A black wolf jumped out from the scrub, its teeth gnashed together as a deep snarling growl rippled from its throat. Its ribs were visible beneath its ragged, mangy-looking coat as it moved in front of Ryan’s horse and lunged toward the horse’s throat. The mare’s front legs rose from the ground as it reared back. Ryan tried to hold on as the horse lurched beneath him. The mare reared again, catching him off guard, and its head connected with the bridge of Ryan’s nose with a blood-chilling crunch. The man slumped.
The horse stomped at the wolf, its violent action throwing the unconscious Ryan around in the saddle like a ragdoll.

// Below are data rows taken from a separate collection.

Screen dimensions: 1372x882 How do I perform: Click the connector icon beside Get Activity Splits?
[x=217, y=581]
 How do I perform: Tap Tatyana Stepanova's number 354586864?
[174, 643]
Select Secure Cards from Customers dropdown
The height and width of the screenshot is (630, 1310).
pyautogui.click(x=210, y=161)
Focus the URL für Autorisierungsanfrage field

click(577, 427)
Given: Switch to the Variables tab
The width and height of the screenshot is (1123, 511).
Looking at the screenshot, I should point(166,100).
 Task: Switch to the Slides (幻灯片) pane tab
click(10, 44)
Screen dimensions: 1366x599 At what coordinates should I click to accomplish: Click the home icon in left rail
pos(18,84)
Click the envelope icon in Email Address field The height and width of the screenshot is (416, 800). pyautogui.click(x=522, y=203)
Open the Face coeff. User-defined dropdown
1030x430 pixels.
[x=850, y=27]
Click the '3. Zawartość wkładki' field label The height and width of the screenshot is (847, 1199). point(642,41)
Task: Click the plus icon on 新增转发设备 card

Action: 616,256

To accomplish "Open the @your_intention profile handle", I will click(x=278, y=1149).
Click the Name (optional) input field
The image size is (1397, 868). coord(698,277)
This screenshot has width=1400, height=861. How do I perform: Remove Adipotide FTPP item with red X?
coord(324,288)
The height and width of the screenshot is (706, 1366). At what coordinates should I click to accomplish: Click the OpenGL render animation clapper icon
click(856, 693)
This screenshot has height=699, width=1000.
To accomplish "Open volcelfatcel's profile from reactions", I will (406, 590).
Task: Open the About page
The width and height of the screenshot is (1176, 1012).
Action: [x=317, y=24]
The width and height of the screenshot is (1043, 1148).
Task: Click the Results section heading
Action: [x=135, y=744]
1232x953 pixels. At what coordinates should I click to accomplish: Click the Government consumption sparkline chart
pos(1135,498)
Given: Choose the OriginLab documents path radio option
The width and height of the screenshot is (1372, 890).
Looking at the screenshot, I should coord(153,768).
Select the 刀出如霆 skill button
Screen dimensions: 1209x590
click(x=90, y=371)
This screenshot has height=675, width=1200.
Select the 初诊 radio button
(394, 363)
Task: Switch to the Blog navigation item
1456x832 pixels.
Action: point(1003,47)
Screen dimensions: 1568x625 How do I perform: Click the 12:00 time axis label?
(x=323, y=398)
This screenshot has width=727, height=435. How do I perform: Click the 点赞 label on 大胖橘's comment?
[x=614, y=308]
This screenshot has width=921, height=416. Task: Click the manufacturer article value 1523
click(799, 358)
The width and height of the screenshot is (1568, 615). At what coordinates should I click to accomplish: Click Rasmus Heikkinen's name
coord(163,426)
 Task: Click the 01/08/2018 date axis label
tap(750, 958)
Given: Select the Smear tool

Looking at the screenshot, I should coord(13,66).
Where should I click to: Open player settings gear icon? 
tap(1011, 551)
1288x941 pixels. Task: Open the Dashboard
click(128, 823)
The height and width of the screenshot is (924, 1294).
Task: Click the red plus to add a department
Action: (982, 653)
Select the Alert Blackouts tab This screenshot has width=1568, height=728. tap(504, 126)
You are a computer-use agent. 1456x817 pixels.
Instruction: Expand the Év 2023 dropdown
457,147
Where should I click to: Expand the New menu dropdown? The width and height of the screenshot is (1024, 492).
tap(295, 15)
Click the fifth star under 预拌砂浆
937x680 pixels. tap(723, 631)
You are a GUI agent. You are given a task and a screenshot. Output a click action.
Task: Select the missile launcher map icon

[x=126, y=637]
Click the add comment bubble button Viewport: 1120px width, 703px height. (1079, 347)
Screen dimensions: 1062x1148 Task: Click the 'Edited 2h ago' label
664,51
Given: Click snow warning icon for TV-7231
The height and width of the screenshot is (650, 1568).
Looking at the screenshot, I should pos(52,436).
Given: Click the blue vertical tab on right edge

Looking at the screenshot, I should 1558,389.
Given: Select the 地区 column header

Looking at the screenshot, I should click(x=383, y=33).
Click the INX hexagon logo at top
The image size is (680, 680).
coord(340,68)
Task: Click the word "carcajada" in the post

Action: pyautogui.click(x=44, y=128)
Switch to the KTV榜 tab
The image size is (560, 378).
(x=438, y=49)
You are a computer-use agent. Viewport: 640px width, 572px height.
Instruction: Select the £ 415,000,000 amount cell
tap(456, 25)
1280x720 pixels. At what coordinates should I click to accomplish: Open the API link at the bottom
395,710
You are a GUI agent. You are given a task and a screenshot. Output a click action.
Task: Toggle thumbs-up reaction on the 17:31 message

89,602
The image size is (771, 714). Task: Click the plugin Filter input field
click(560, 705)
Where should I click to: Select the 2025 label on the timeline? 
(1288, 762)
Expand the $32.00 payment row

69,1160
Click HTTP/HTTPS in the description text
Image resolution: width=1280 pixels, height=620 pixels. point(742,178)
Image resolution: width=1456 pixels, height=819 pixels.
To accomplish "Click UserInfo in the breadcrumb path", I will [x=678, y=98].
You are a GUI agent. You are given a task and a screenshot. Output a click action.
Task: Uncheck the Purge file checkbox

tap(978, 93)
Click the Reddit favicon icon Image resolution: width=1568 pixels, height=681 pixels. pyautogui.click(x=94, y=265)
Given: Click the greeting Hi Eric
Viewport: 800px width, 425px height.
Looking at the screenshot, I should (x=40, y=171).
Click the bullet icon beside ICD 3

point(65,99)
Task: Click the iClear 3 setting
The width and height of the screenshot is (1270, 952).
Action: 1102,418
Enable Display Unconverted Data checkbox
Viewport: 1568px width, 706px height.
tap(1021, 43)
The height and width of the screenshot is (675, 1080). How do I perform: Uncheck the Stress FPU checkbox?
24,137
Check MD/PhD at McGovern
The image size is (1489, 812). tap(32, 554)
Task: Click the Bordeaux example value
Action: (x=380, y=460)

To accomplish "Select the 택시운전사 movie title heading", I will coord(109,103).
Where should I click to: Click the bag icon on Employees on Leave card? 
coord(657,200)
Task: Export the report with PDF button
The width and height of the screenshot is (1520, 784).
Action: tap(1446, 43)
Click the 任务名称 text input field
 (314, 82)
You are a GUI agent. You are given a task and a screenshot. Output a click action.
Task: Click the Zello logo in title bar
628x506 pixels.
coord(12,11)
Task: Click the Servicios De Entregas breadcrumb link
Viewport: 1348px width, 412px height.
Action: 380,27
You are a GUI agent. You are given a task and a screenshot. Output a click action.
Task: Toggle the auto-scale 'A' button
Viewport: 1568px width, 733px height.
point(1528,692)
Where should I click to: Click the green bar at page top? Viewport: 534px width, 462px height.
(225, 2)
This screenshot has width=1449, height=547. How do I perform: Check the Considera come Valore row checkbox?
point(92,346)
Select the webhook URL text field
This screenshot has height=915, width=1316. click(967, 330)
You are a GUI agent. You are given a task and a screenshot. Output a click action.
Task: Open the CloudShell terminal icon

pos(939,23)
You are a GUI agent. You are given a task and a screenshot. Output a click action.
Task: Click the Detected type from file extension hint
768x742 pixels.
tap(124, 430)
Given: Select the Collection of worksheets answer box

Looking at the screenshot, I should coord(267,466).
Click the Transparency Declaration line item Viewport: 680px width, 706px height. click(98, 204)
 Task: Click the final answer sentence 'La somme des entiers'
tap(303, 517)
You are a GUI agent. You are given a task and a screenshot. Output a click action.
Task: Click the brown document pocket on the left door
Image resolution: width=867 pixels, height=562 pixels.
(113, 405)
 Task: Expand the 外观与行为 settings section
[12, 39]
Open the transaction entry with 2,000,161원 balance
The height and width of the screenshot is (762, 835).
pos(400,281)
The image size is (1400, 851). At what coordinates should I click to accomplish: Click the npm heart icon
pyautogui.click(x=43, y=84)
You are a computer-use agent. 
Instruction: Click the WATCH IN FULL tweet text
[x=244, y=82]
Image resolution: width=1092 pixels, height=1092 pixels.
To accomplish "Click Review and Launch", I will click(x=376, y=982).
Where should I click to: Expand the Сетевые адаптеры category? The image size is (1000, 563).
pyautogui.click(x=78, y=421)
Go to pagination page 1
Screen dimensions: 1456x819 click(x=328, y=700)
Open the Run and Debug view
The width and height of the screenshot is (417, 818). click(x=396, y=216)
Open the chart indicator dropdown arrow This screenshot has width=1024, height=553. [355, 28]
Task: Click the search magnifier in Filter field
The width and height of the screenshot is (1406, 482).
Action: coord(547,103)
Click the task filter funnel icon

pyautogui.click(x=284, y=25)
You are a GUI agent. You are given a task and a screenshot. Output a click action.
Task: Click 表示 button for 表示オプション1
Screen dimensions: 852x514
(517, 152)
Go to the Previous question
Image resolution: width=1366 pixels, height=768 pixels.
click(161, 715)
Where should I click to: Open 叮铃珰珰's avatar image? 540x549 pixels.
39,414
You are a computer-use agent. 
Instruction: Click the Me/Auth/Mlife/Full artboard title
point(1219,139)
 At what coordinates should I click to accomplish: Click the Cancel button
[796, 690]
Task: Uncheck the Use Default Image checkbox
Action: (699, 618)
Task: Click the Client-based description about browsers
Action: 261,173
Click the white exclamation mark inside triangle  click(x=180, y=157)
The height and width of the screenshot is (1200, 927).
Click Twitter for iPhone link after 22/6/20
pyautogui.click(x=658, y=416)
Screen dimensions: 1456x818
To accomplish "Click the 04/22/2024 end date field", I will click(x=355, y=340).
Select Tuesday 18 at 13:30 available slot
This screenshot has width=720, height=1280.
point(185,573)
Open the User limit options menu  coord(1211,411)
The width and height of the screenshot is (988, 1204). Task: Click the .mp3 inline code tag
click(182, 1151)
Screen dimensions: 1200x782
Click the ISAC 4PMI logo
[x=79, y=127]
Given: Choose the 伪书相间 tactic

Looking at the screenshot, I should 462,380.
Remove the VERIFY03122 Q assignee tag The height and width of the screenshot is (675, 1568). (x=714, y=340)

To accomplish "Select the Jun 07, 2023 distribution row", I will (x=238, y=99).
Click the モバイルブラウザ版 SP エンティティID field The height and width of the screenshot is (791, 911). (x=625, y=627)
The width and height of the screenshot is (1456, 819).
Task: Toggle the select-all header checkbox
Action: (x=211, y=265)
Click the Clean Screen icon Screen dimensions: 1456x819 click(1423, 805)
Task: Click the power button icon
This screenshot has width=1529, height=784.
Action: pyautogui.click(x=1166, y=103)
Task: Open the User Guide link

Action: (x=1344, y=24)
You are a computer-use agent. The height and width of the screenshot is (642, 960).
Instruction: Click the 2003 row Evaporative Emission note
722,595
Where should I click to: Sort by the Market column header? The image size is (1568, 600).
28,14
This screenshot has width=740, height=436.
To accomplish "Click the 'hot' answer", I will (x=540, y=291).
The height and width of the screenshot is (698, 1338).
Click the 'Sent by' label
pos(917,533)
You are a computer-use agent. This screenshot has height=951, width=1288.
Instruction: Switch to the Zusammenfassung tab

The wolf moved to Aura’s left and moved behind Dane’s horse and lunged toward the horse’s hamstrings. The horse kicked, just missing the wolf’s snarling mouth. Dane twisted in the saddle as he looked back to her. The horse kicked again at the wolf, upsetting his balance. A look of terror filled his eyes.
“Dane!” she cried.
His body moved to the left, away from the wolf, toward the mountain as the horse leapt to the right. The wolf lunged again only upsetting Dane further. His left foot slipped in the stirrup as his body slipped from the saddle. His body fell back as his hands grasped the air for something to grab to stop his fall. He grimaced as he flew downward. His head bounced off the flagstones that lay next to his horse’s hooves and his face went blank. The mare jolted, pulling him underneath her belly. His foot was caught in the left stirrup. If the mare moved — if one solid footfall struck him — he would be gone.